August 21, 2005

YBK [Part 15]: The nation's paper of record finally reports on the bankruptcy boom that began with the passage of the new law. What's interesting about the NY Times article is that it indicates that the states where filings have gone up most dramatically are those that have been untouched by the Housing Bubble, like Idaho, Indiana, Ohio, Texas and Utah. Residents in those states can't stave off the debt collector when times are tough by borrowing on the equity of their home, so they often have no choice but to file.

The YBK trouble will occur when the bubble begins to burst elsewhere, in states like California, Massachusetts and New York. As one of the Volokh Conspirators notes, 61% of all new mortgages in California are interest-only, no-money-down deeds of trust, where the borrower agrees to incur a sizeable debt on their home in the expectation that they will be able to refinance or sell at a higher price down the line, before monthly payments at a prohibitively higher level kick in. If they are unable to do that, the borrower has two options: either file a Chapter 13, and try to repay the arrearage over a period of time, or simply default, and allow the lender to foreclose.

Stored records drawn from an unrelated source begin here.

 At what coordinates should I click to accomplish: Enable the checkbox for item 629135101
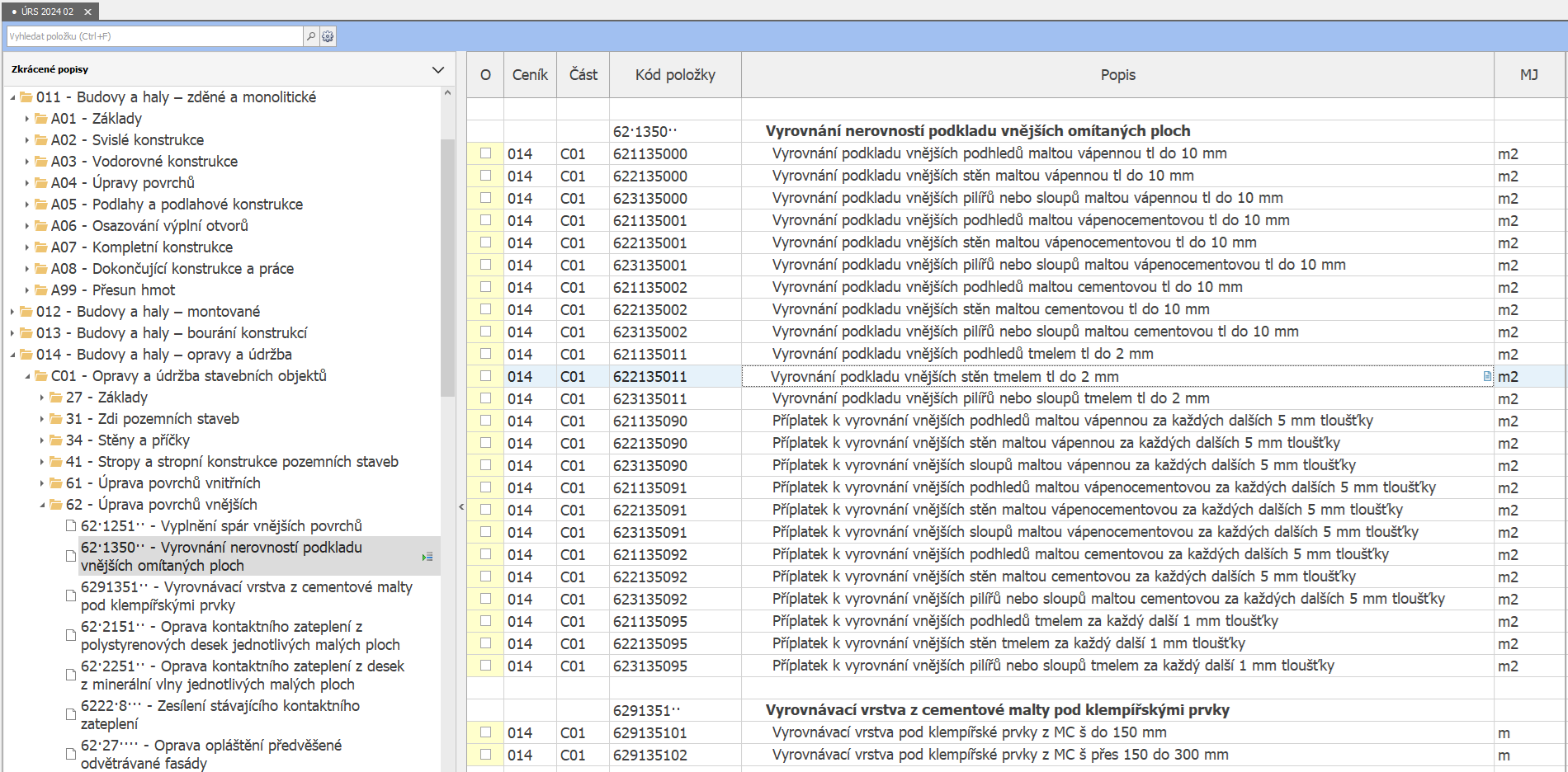pyautogui.click(x=485, y=732)
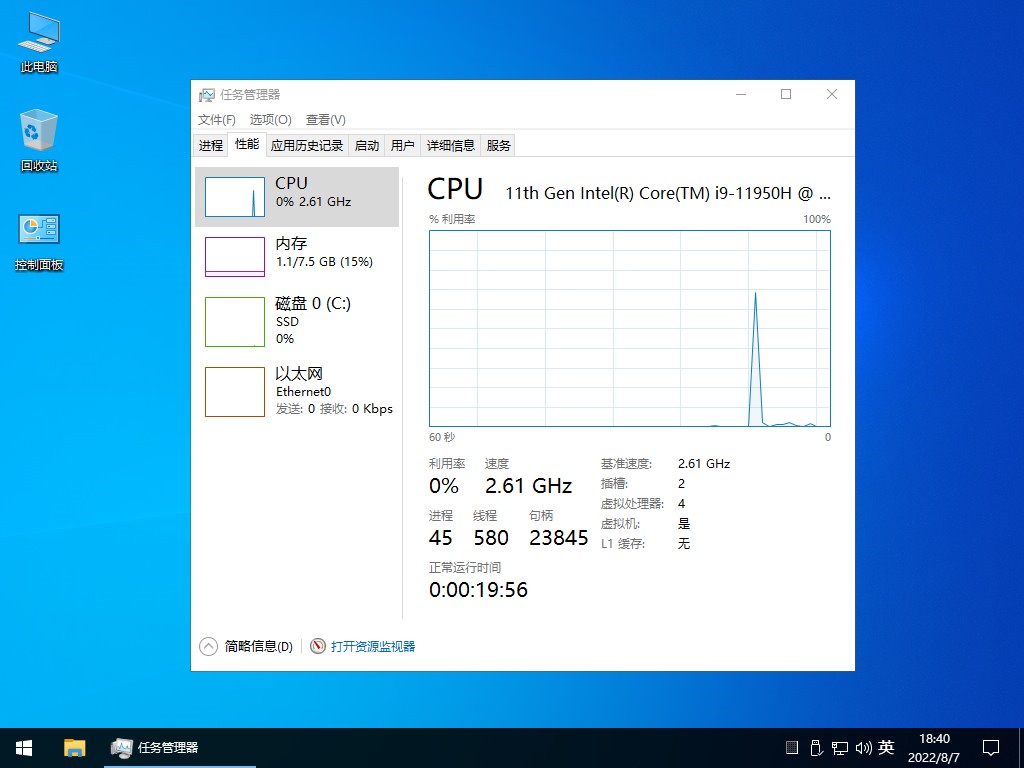Select the 以太网 Ethernet panel in sidebar
This screenshot has width=1024, height=768.
click(290, 391)
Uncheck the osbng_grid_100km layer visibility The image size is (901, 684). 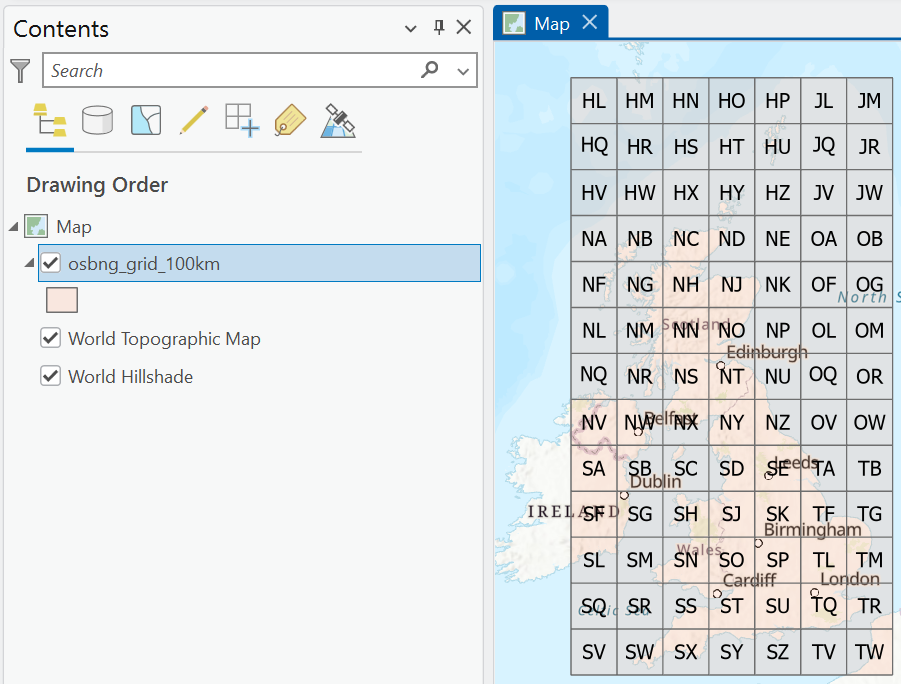pyautogui.click(x=51, y=263)
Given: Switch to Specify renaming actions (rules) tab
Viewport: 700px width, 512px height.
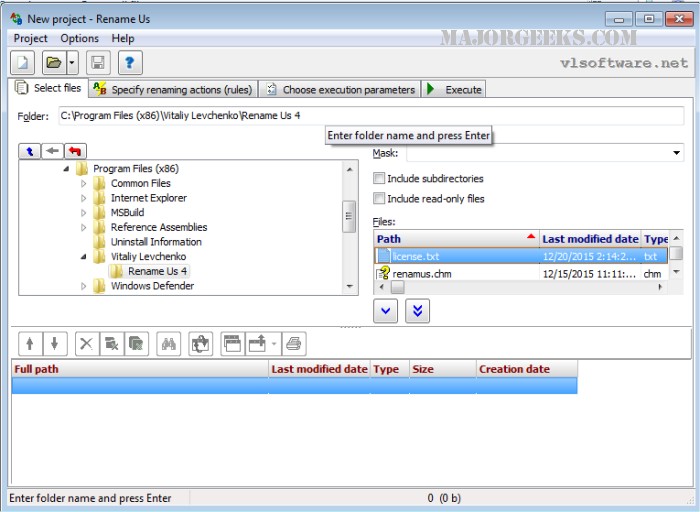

The result is scary to think about. Lenders, who are limited to what they can recover in a foreclosure to the actual value of the property plus costs, will lose their figurative shirts. Fannie Mae and Freddie Mac, which exist to alleviate the burden for low and middle income borrowers to buy a house, could collapse, requiring a massive government bailout that will dwarf the S&L bailout in the '90's. Unsecured creditors, like the credit card companies that so aggressively lobbied Congress to pass its wish-list, will see a lot of their loans vanish in bankruptcy, especially non-delinquent accounts. And for homeowners, the expectations that were generated by the steady, dramatic rise in home values may make the fall especially galling. We might be staring into the abyss if the bubble begins bursting before October 17.